Зачем я отвернулся! — упрекнул он себя. Порез получился неровным; потекла кровь и заструилась с пальца в ладонь, закапала на пол, заблестела темным пятном на блекло-красных керамических плитках. Он сунул палец в ванну. Вода вокруг пальца быстро окрасилась в красный цвет, палец приятно заныл. Он снова поднял руку и согнул ее в локте. Полоснуть — само по себе не трудно; это — как летом бултыхнуться в холодную воду, просто не следует тянуть.
Откуда-то послышалось странное повизгивание. Где-то совсем рядом. Олев ничего не понимал… и вдруг сообразил: собака тявкает!
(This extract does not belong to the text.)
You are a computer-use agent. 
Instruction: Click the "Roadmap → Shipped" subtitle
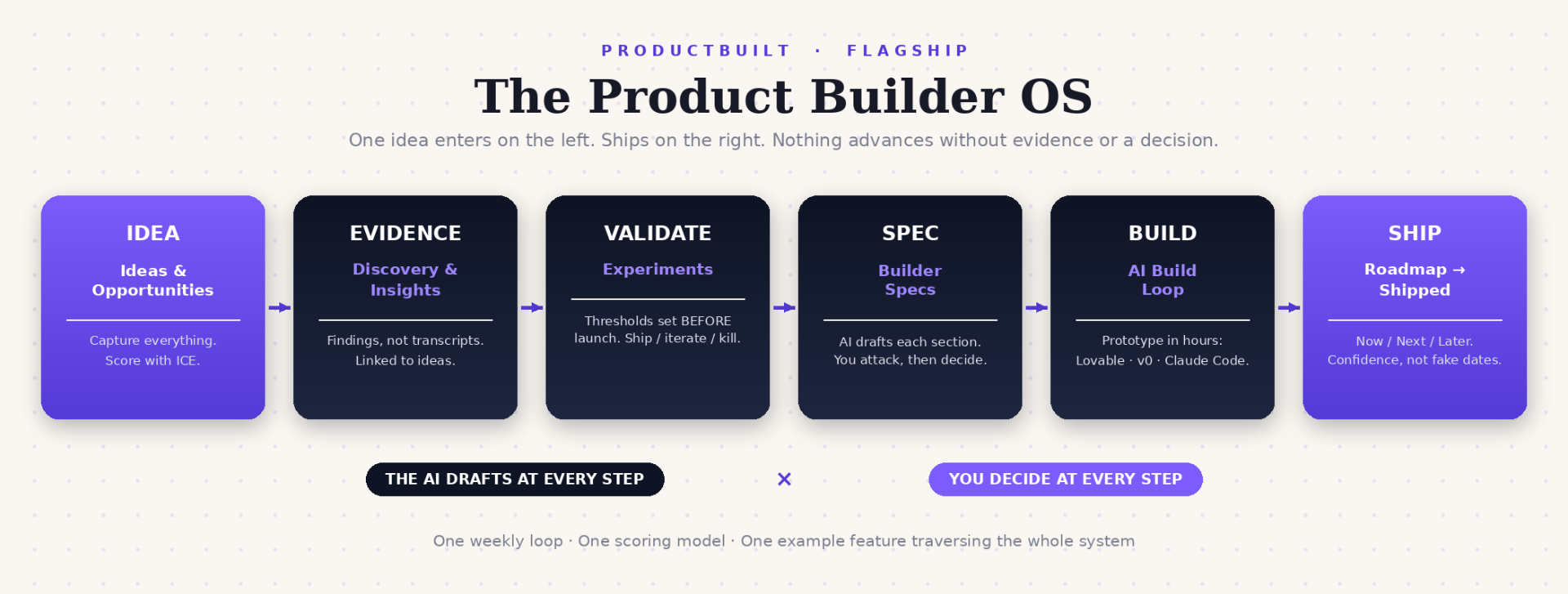pyautogui.click(x=1414, y=279)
Собака мчится сюда, скользит по паркету; быстрые шаги — это мать чуть ли не бегом спешит сюда! Все еще сжимая пальцами лезвие, он растерянно оглянулся. Дверь была открыта! Он не закрыл дверь ванной на крючок!
Мать распахнула дверь; она стояла на пороге: глаза ее округлились от страха, рот открыт, губы дрожат.
Чего она уставилась на меня? — подумал Олев и вдруг догадался: палец ныл, с него капала кровь. Он попытался спрятать руку за спину, затем сообразил, что он голый и мать глядит на него; заметив под ногами подпрыгивающую и скулящую собаку, он вдруг разозлился: глупо, неприлично матери вот так врываться, глазеть на него, голого!
— Понабросала всюду своих лезвий! — крикнул он, чувствуя, как от обиды начинает дрожать уголок рта. — Я порезался!